Perjalanan dilanjutkan menyusuri lahan milik Perhutani melewati jalan dari tanah dan berbatu yang rusak di beberapa bagian. Kondisi tersebut membuat kami harus ekstra hati-hati melangkah agar tidak terperosok. Di kanan kiri jalan kita bisa melihat deretan pohon pinus yang tumbuh menjulang. Menciptakan sedikit kesejukan. Sepanjang perjalanan kami juga bertemu beberapa pengendara sepeda gunung dan motor trail serta penduduk setempat yang sedang mengumpulkan semak-semak untuk pakan ternak.

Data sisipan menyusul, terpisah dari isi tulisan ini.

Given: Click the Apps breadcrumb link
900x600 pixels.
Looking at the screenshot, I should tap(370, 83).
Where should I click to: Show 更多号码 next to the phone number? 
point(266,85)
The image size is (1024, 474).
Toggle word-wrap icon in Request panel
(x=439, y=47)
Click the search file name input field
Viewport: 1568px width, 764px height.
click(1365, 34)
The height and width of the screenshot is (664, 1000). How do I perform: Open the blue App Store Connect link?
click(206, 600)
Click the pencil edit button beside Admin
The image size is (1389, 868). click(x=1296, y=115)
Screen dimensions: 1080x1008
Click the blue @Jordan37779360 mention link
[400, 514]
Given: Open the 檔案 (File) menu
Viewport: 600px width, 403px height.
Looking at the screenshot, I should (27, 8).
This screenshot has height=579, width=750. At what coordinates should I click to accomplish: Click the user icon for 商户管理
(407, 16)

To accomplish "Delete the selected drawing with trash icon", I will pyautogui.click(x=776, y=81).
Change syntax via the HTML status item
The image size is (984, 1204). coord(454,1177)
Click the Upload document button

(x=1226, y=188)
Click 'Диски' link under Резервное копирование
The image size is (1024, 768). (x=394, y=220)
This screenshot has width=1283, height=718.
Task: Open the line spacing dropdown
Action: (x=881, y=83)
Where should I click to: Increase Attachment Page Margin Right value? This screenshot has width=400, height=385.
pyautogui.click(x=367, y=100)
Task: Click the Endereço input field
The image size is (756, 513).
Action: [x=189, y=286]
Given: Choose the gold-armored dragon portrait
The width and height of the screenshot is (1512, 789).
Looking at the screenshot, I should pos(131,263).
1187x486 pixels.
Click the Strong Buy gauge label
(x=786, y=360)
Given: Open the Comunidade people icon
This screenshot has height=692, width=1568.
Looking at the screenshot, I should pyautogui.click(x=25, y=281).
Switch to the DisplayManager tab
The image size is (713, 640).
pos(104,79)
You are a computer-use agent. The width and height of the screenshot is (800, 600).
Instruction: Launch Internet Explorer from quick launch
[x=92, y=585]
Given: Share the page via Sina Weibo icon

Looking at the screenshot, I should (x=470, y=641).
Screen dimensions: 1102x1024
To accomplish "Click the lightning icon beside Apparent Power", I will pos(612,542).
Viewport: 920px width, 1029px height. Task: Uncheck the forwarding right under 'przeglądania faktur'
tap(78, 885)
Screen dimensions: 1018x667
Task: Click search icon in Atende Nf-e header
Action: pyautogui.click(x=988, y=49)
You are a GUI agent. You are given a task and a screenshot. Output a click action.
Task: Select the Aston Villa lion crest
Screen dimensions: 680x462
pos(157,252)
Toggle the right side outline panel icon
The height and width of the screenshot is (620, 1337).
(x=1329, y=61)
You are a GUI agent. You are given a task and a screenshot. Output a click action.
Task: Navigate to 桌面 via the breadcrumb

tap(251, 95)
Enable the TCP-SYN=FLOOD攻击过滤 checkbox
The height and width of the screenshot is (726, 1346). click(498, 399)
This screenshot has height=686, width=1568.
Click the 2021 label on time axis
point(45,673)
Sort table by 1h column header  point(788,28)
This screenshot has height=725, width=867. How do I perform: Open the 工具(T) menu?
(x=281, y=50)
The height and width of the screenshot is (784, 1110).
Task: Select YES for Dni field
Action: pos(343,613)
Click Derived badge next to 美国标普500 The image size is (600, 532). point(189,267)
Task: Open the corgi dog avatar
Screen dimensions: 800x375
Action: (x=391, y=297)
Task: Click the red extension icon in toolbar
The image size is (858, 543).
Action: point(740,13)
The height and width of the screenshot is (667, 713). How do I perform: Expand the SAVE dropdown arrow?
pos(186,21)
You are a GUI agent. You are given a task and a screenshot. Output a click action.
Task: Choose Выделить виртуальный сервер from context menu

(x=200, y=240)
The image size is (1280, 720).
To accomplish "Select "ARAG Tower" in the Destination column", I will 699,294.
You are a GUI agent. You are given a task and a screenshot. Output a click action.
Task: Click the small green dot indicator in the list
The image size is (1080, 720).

Untuk mencapai benteng yang ada di Pasir Ipis kami mulai menyusuri hutan, terkadang harus menerobos semak. Setelah sempat berputar-putar akhirnya kami sampai di tempat tujuan. Sayangnya sebagian besar benteng tersebut tertutup semak-semak. Hanya sebagian kecil bagian benteng yang terlihat. Tuntutan perut yang sudah tidak bisa diajak kompromi membuat kami memutuskan beristirahat tidak jauh dari benteng sambil menyantap makan siang yang kami bawa. Sayangnya kenyamanan bersantap sempat terganggu oleh tawon yang berputar-putar tanpa henti di sekeliling kami.

10

11

Puas bersantap, kami kembali berjuang untuk mencapai Tangkuban Parahu. Jalanan yang tadinya datar mulai menanjak. Membuat kami harus mulai mengatur napas. Rasanya kaki sudah siap-siap lepas dari engselnya. Andai saja ada Mbah Surip, alangkah enaknya. Saya bisa minta gendong.

Ajaib! Di jalanan sempit, menanjak dan terkadang terhalang pohon tumbang kami bertemu kembali dengan pengendara motor trail. Tidak terbayang sulitnya mengendarai motor di jalanan seperti itu. Saya saja yang berjalan kaki terkadang kewalahan mengatur langkah agar tidak tergelincir.

Kami sempat melemaskan kaki sebelum melanjutkan perjalanan ke puncak bukit di mana bisa memandang Kawah Ratu dan Kawah Upas di kejauhan. Keindahan pemandangan dari puncak bukit tersebut menghapus rasa lelah yang mendera akibat tanjakan yang tidak berkesudahan.

Satu Jam menikmati keindahan kawah, perjalanan dilanjutkan menuju pelataran parkir Tangkuban Parahu. Ternyata perjuangan belum berakhir! Untuk menuju ke sana, kami harus menuruni jalan menggunakan bantuan tali dan melewati bebatuan besar yang bisa membuat terluka apabila tidak hati-hati melangkah. Pemandangan yang tersaji di kejauhan sungguh mengagumkan.

Selepas menikmati keindahan Tangkuban Parahu kami pulang menggunakan mobil elf sewaan dengan tarif Rp15.000,- per orang. Perjalanan pulang mengarah ke Sersan Bajuri menuntaskan perjalanan kami.

Sampai jumpa di acara Aleut berikutnya!